• WHAT YOU NEED TO DO: In which lines of the data does the string "computer" appear? Copy every one.

[[ MATERIAL FOR THIS EXERCISE open ]]

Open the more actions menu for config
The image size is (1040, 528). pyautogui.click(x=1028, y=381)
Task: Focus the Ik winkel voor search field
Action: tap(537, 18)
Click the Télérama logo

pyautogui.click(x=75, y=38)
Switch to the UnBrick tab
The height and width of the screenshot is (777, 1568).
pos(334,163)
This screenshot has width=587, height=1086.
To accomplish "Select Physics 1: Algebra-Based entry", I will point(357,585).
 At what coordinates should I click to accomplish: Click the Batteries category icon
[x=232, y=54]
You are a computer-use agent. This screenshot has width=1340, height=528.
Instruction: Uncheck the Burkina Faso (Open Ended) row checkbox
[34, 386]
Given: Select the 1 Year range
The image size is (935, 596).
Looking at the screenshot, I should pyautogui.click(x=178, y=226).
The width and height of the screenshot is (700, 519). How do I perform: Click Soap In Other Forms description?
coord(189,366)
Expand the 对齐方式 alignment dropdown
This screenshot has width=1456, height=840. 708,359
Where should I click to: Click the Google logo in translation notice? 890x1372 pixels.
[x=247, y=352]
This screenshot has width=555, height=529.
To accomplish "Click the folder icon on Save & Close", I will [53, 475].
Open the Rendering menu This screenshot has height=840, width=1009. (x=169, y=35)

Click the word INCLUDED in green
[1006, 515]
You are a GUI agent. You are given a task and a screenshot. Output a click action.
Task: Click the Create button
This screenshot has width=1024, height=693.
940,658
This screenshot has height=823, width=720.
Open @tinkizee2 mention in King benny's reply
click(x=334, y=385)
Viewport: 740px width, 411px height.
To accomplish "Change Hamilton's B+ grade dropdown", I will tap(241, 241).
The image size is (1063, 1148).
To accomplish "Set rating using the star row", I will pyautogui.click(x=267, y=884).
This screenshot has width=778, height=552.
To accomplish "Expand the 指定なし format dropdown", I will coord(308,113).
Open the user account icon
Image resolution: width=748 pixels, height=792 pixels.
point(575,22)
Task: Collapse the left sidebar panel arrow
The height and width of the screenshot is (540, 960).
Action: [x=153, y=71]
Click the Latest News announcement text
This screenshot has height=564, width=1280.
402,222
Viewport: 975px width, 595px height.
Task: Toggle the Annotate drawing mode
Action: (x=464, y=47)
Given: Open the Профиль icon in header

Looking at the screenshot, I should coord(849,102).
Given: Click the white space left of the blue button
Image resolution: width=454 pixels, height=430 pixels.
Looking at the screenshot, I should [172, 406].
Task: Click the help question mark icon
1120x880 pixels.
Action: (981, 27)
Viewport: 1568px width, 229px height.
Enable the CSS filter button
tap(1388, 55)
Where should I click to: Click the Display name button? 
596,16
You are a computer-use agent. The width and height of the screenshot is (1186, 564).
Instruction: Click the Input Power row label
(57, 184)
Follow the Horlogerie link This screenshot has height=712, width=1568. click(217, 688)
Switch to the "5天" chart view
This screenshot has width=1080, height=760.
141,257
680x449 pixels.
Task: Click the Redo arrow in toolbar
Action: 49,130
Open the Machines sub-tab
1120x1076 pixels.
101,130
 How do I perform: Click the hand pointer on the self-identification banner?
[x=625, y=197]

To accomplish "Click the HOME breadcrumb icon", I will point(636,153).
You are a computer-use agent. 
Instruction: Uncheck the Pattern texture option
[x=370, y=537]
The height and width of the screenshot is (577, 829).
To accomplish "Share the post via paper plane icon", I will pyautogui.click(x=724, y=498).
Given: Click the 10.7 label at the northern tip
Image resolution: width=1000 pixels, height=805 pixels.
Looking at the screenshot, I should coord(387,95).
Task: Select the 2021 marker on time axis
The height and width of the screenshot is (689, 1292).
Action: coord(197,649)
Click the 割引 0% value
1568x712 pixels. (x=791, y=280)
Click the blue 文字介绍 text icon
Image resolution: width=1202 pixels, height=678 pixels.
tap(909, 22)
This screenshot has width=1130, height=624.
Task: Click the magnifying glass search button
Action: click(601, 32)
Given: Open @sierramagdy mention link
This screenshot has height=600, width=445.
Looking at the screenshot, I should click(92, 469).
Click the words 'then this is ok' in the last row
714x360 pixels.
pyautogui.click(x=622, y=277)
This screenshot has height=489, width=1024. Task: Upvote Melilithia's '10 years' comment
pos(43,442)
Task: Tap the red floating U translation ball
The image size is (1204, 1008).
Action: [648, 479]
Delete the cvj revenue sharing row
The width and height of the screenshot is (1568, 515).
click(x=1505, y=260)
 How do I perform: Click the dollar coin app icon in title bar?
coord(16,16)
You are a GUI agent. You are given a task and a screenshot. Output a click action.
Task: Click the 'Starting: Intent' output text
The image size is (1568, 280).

[[ MATERIAL FOR THIS EXERCISE closed ]]

• EXERCISE ANSWER:
You are a computer-use agent. This screenshot has width=1340, height=528.
You are a computer-use agent. The width and height of the screenshot is (1186, 564).
You are a computer-use agent. 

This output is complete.